Éric Dupond-Moretti a affiché jeudi son opposition à une révision de la définition pénale du viol fondée sur la notion de non-consentement. Ce veto compromet un accord à Bruxelles sur un article clé d’une directive sur la lutte contre les violences envers les femmes, qui fait l’objet d’une ultime négociation mardi 6 février.

Frances Fitzgerald ne cache pas sa « déception ». L’eurodéputée libérale irlandaise bataille depuis des mois pour faire aboutir une directive européenne de lutte contre les violences faites aux femmes.

Pourtant, à quelques jours des ultimes tractations entre le Parlement européen, la Commission et les chef·fes d’État et de gouvernement, qui auront lieu le 6 février, Frances Fitzgerald avoue son scepticisme sur la possibilité de faire aboutir dans cette directive une définition juridique européenne commune du viol fondée sur la notion de non-consentement.
(...)

« ni la France ni l’Allemagne ne sont d’accord pour inclure le viol dans cette directive. » La Hongrie de Viktor Orbán ne l’est pas davantage, au contraire de quinze autres États, dont la Pologne, depuis peu gouvernée par une coalition libérale. (...)

Dans notre émission « À l’air libre » consacrée à ce sujet, Véronique Riotton, la présidente de la délégation aux droits des femmes de l’Assemblée nationale, a confirmé qu’à ce stade, « l’article 5 [sur le viol] est enlevé de cette directive ». « La France, a dit cette députée membre du parti d’Emmanuel Macron, doit changer de position : elle a jusqu’au 5 février pour le faire. » Les propos du ministre de la justice laissent peu d’espoir. (...)

À Bruxelles, le temps presse car il ne sera plus possible d’avancer dans quelques semaines, à cause des élections européennes de juin ; mais aussi de la présidence du Conseil européen qui passera à la Hongrie ultra-conservatrice de Viktor Orbán à partir du 1er juin. (...)

Une définition du viol restrictive

Le 24 janvier, de nombreuses ONG et organisations féministes européennes, comme Amnesty International, Human Rights Watch ou le Center for Reproductive Rights, ont déploré « que certains États membres fassent preuve d’une absence de réponse têtue face au besoin de combattre le viol dans l’Union européenne, en se cachant derrière des interprétations légales restrictives ».

Selon l’Insee, 100 000 viols sont recensés chaque année dans l’Union européenne. D’après l’Agence des droits fondamentaux de l’Union européenne, une Européenne sur trois âgée de plus de 15 ans a subi des violences physiques et/ou sexuelles, et une femme sur vingt a subi un viol.

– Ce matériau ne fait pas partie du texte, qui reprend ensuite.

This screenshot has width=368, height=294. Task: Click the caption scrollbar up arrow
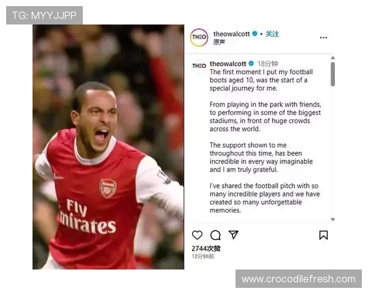[x=333, y=58]
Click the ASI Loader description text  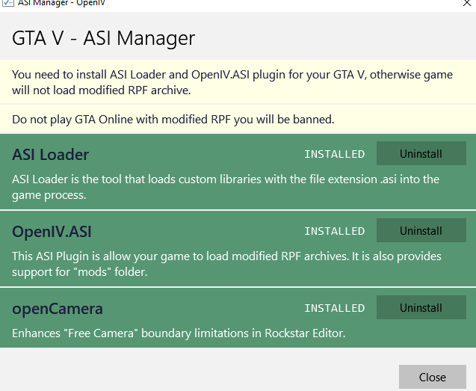point(226,187)
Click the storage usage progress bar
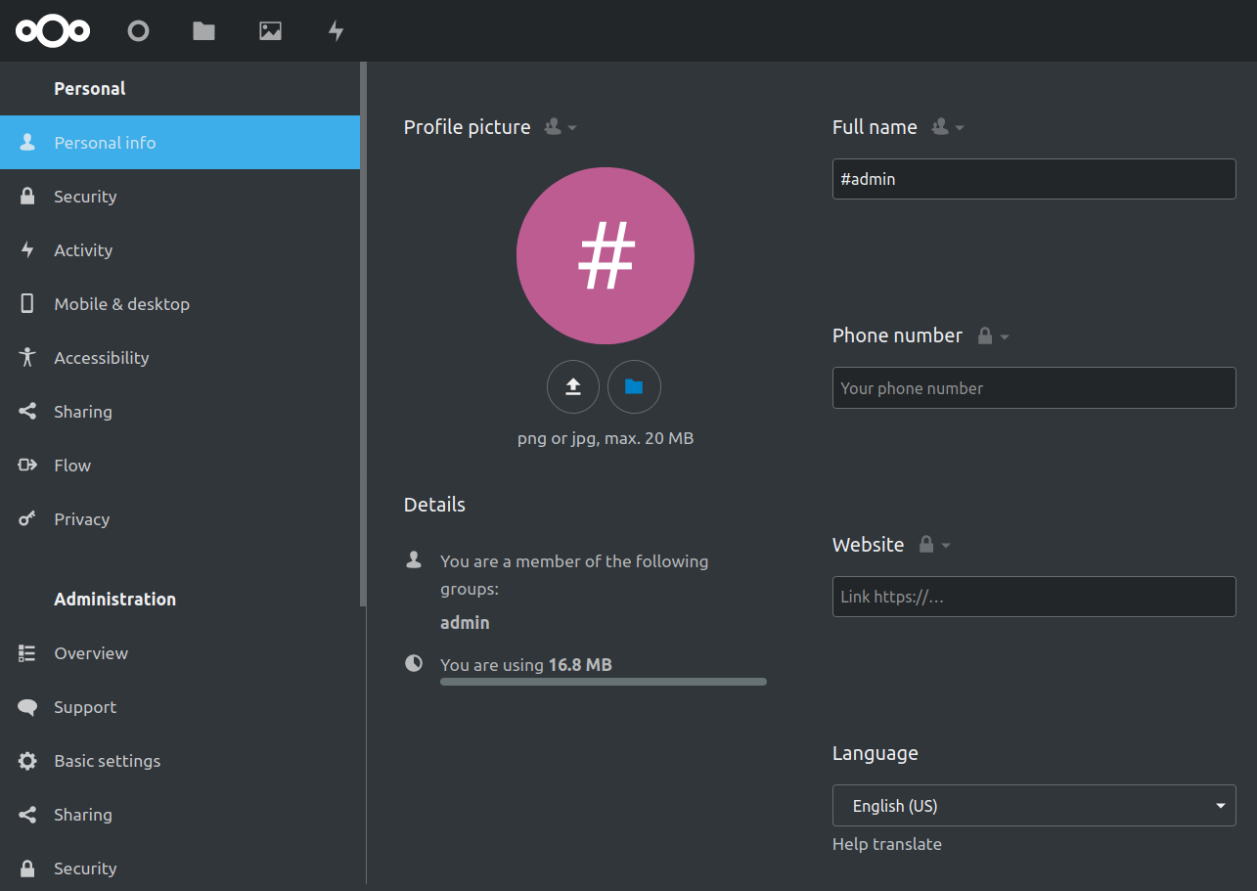This screenshot has height=891, width=1257. [x=603, y=682]
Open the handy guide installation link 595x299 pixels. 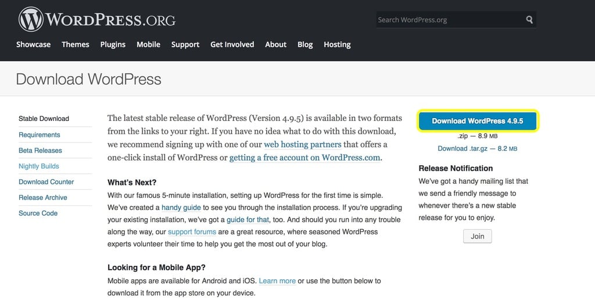[x=181, y=207]
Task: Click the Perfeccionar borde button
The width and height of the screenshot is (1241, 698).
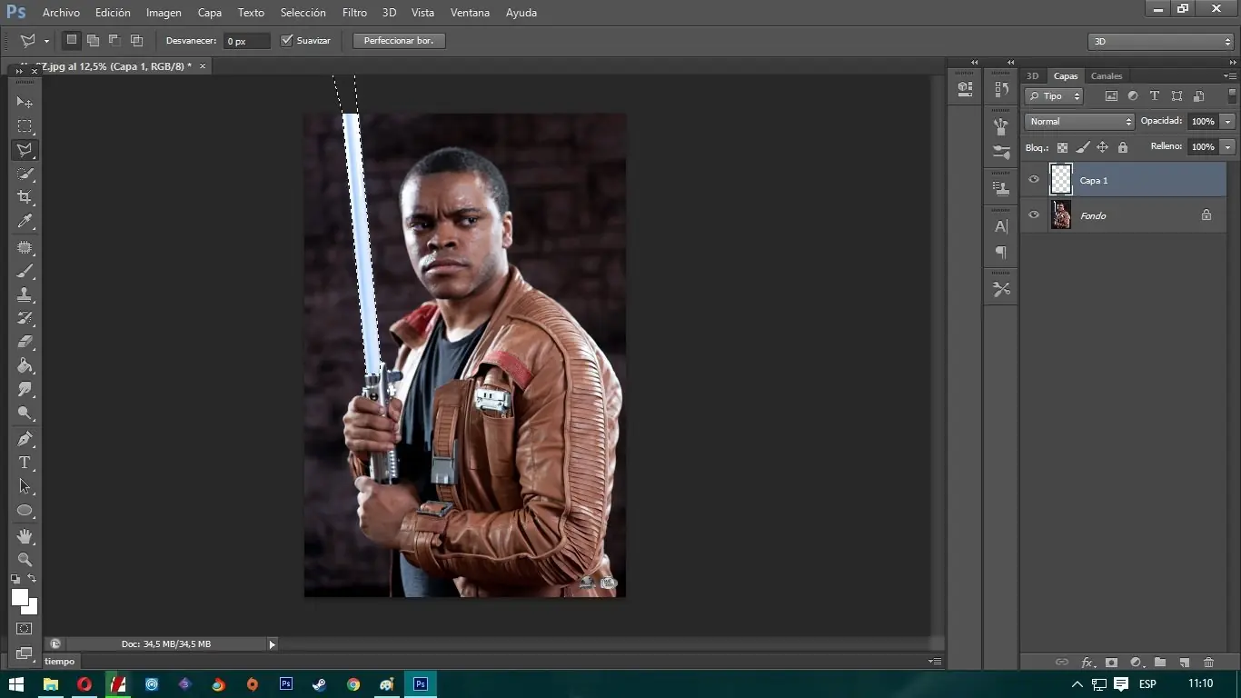Action: [399, 41]
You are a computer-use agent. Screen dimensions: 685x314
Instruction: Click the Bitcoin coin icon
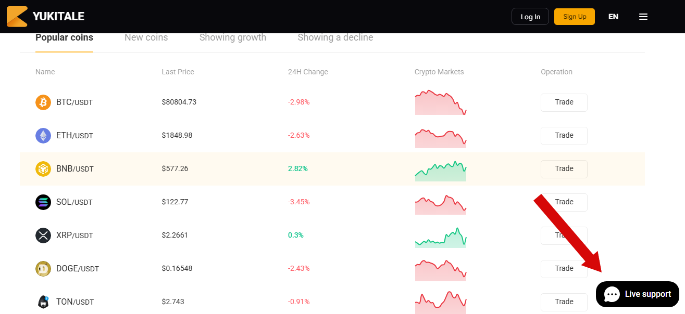(43, 102)
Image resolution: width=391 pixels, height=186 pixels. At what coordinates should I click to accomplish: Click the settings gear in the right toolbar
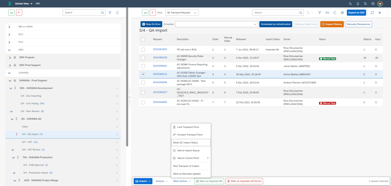[342, 12]

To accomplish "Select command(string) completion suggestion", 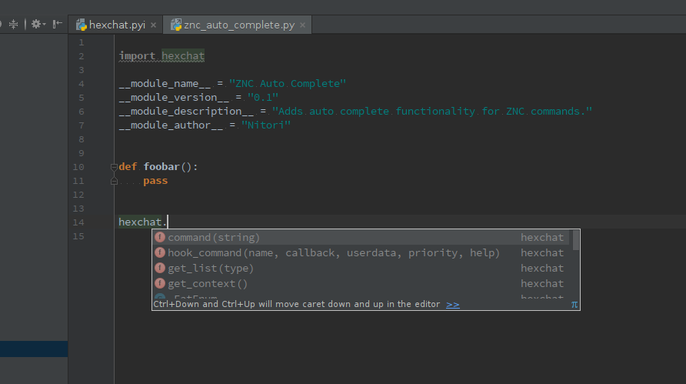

Au cœur du désaccord, l’idée même d’une définition commune européenne du viol, notamment refusée par la France qui estime que le viol ne relève pas du domaine de compétence de l’Union européenne. Mais aussi les mots choisis dans la directive : le viol y est en effet défini comme un rapport sexuel sans consentement. (...)

« Dans tous les pays où la législation a changé, les condamnations ont augmenté, assure à Mediapart Evin Incir, la co-rapporteure de la directive. Et aussi les plaintes, car les femmes se disent que ça sert à quelque chose de signaler ces agressions. »
Renversement sociétal

Depuis des mois, la France fait obstinément obstacle à la directive. Ces derniers jours, un arbitrage élyséen était attendu. Mais il semble tarder, alors même que certains ministres, à commencer par Stéphane Séjourné, ancien président des eurodéputé·es macronistes récemment nommé ministre des affaires étrangères, y sont favorables. (...)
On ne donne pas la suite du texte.